…Warn of possible foreign domination
Harboursandport.com: Lagos - The Nigerian Maritime Administration and Safety Agency, NIMASA has said Nigeria barge operators are operating barges that are not classed, warning of a possible domination of the business by foreign shipping lines who are investing in the acquisition of foreign classed barges.
A certified classed barge must have a DP class 1, 2, or 3 notation with a certificate issued by a classification society and is not one simply fitted with a DP capability while an unclassed barge means one with a DP capability but not classified or certificated by a classification society.

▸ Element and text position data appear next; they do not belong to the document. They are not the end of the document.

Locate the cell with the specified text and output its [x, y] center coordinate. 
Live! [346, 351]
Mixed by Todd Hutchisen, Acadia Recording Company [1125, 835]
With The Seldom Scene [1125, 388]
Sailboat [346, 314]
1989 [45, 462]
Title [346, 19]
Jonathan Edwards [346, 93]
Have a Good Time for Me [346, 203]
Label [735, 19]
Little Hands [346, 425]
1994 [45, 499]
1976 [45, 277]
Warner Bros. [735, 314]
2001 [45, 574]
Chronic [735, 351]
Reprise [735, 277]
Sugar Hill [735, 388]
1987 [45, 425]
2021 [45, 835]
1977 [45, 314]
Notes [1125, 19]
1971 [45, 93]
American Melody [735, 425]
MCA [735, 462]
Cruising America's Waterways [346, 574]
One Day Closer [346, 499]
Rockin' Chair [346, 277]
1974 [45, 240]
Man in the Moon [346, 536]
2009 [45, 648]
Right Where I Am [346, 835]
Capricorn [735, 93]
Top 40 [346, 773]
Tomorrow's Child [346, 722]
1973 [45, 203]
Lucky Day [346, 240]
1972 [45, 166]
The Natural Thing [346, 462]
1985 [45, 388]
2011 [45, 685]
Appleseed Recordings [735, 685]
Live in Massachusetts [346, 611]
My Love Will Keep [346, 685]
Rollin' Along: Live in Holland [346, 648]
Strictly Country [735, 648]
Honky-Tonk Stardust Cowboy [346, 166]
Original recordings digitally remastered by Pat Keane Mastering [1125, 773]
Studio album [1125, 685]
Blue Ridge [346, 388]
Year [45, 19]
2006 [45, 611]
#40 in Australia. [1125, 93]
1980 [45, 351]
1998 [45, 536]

Head Maritime Safety, Engr. Olu Aladenusi, who disclosed this in Lagos, noted that most Nigerian barge operators do not have classed facilities and that some do not belong to the supposed owners of the barges that they are operating with.
Aladenusi
further explained that NIMASA “got a letter from the ministry of transportation
to work with Nigerian Ports Authority, NPA and there has been collaboration
between both agencies to reduce the challenges we are having as regards barge
operations.
“Committee
comprising NPA, NIMASA, National Inland Waterways Authority, NIWA, and Lagos
State Water Management Authority, LASWMA is currently working.
“On
the area of protection of Nigerian operators, we have to work very carefully
and very fast if we must protect them because we have regulations to building
of barges and they are not obeying any of the regulations. These foreigners
have started classing their barges; no Nigerian owner is ready to class their
barges.
“Right
now, VVLs have started building barges for APM Terminals and by the time they
come into the business, they are going to send our people out of business. “Barges
that we have on our waters today are not barges meant for carrying cargoes,
there are work barges, they are house barges.
“Work
barges are barges that are parked by a ship while they are carrying out repairs
and you put your tools on it. These are what they converted for use as a result
of the gridlock, we are having and because of the peculiar problems we have on
the roads.
“We
are working with NPA, NIWA, and other agencies to make sure that we pull off
these barges out of our waters but there is a need to come out with a rule. We must
give the Nigerian barge owners the right warning now to start building with
class because the job of carrying cargo is a very serious one.
Similarly,
Director Cabotage, Rita Uruakpa, said the barge operators recently held a
meeting with NIMASA where they were told that for them to be protected they
must be regulated because they are presently unregulated.
“I
have already told them what to do at that meeting and I am sure that before the
end of the month (April) they will get back to us,” she noted.
There are indications to show the barge operators are yet to get back to NIMASA as promised, as at the time of this report.